### PROMPT
Rewrite the items below, replacing every "Locate an element" with "Point out an element" and leaving everything else unchanged.

Collected data entries:
"""
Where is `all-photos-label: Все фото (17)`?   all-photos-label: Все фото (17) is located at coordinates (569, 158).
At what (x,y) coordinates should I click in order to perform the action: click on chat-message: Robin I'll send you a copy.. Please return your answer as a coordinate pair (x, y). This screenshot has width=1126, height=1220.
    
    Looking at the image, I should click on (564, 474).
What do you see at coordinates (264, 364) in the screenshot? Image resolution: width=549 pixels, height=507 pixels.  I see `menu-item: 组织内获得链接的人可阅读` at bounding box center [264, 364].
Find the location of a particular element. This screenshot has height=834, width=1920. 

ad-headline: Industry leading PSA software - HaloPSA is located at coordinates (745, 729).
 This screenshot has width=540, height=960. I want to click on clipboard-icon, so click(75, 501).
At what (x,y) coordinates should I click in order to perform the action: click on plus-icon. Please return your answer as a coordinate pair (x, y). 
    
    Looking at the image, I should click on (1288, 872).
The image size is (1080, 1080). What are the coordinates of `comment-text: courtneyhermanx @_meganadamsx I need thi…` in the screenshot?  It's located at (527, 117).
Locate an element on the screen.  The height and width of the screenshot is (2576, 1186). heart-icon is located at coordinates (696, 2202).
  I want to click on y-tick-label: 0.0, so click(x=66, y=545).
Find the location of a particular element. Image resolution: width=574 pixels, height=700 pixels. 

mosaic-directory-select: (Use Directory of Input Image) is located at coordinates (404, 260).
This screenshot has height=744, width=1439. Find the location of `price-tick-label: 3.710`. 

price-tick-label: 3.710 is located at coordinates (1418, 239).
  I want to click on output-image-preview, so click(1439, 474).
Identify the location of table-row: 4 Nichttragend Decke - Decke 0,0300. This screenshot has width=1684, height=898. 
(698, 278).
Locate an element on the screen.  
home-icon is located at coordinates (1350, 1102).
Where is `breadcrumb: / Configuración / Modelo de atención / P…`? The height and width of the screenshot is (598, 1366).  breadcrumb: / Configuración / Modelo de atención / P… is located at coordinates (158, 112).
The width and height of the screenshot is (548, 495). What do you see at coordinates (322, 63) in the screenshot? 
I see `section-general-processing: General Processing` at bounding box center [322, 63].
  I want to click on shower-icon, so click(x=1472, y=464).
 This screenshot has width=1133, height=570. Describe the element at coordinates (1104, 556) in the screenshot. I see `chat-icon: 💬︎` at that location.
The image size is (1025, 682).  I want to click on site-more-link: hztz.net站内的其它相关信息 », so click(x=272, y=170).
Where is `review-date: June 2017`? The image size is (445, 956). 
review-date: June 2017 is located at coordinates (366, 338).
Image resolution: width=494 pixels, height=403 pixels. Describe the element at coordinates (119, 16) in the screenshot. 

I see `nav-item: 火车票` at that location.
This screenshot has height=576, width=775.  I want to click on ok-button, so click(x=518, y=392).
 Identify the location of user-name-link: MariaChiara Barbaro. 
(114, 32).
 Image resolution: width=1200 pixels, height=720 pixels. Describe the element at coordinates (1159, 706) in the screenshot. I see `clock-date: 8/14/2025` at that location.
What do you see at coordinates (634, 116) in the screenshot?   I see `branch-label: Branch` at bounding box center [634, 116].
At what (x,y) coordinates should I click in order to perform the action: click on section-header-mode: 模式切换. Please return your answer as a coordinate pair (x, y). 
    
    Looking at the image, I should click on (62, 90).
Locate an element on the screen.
"""
### REPLY
Where is `all-photos-label: Все фото (17)`?   all-photos-label: Все фото (17) is located at coordinates (569, 158).
At what (x,y) coordinates should I click in order to perform the action: click on chat-message: Robin I'll send you a copy.. Please return your answer as a coordinate pair (x, y). This screenshot has width=1126, height=1220.
    
    Looking at the image, I should click on (564, 474).
What do you see at coordinates (264, 364) in the screenshot? Image resolution: width=549 pixels, height=507 pixels.  I see `menu-item: 组织内获得链接的人可阅读` at bounding box center [264, 364].
Find the location of a particular element. This screenshot has height=834, width=1920. 

ad-headline: Industry leading PSA software - HaloPSA is located at coordinates (745, 729).
 This screenshot has width=540, height=960. I want to click on clipboard-icon, so click(75, 501).
At what (x,y) coordinates should I click in order to perform the action: click on plus-icon. Please return your answer as a coordinate pair (x, y). 
    
    Looking at the image, I should click on (1288, 872).
The image size is (1080, 1080). What are the coordinates of `comment-text: courtneyhermanx @_meganadamsx I need thi…` in the screenshot?  It's located at (527, 117).
Point out an element on the screen.  The height and width of the screenshot is (2576, 1186). heart-icon is located at coordinates (696, 2202).
  I want to click on y-tick-label: 0.0, so click(x=66, y=545).
Find the location of a particular element. Image resolution: width=574 pixels, height=700 pixels. 

mosaic-directory-select: (Use Directory of Input Image) is located at coordinates (404, 260).
This screenshot has height=744, width=1439. Find the location of `price-tick-label: 3.710`. 

price-tick-label: 3.710 is located at coordinates (1418, 239).
  I want to click on output-image-preview, so click(1439, 474).
Identify the location of table-row: 4 Nichttragend Decke - Decke 0,0300. This screenshot has width=1684, height=898. 
(698, 278).
Point out an element on the screen.  
home-icon is located at coordinates (1350, 1102).
Where is `breadcrumb: / Configuración / Modelo de atención / P…`? The height and width of the screenshot is (598, 1366).  breadcrumb: / Configuración / Modelo de atención / P… is located at coordinates (158, 112).
The width and height of the screenshot is (548, 495). What do you see at coordinates (322, 63) in the screenshot? 
I see `section-general-processing: General Processing` at bounding box center [322, 63].
  I want to click on shower-icon, so click(x=1472, y=464).
 This screenshot has width=1133, height=570. Describe the element at coordinates (1104, 556) in the screenshot. I see `chat-icon: 💬︎` at that location.
The image size is (1025, 682).  I want to click on site-more-link: hztz.net站内的其它相关信息 », so click(x=272, y=170).
Where is `review-date: June 2017`? The image size is (445, 956). 
review-date: June 2017 is located at coordinates (366, 338).
Image resolution: width=494 pixels, height=403 pixels. Describe the element at coordinates (119, 16) in the screenshot. 

I see `nav-item: 火车票` at that location.
This screenshot has height=576, width=775.  I want to click on ok-button, so click(x=518, y=392).
 Identify the location of user-name-link: MariaChiara Barbaro. 
(114, 32).
 Image resolution: width=1200 pixels, height=720 pixels. Describe the element at coordinates (1159, 706) in the screenshot. I see `clock-date: 8/14/2025` at that location.
What do you see at coordinates (634, 116) in the screenshot?   I see `branch-label: Branch` at bounding box center [634, 116].
At what (x,y) coordinates should I click in order to perform the action: click on section-header-mode: 模式切换. Please return your answer as a coordinate pair (x, y). 
    
    Looking at the image, I should click on (62, 90).
Point out an element on the screen.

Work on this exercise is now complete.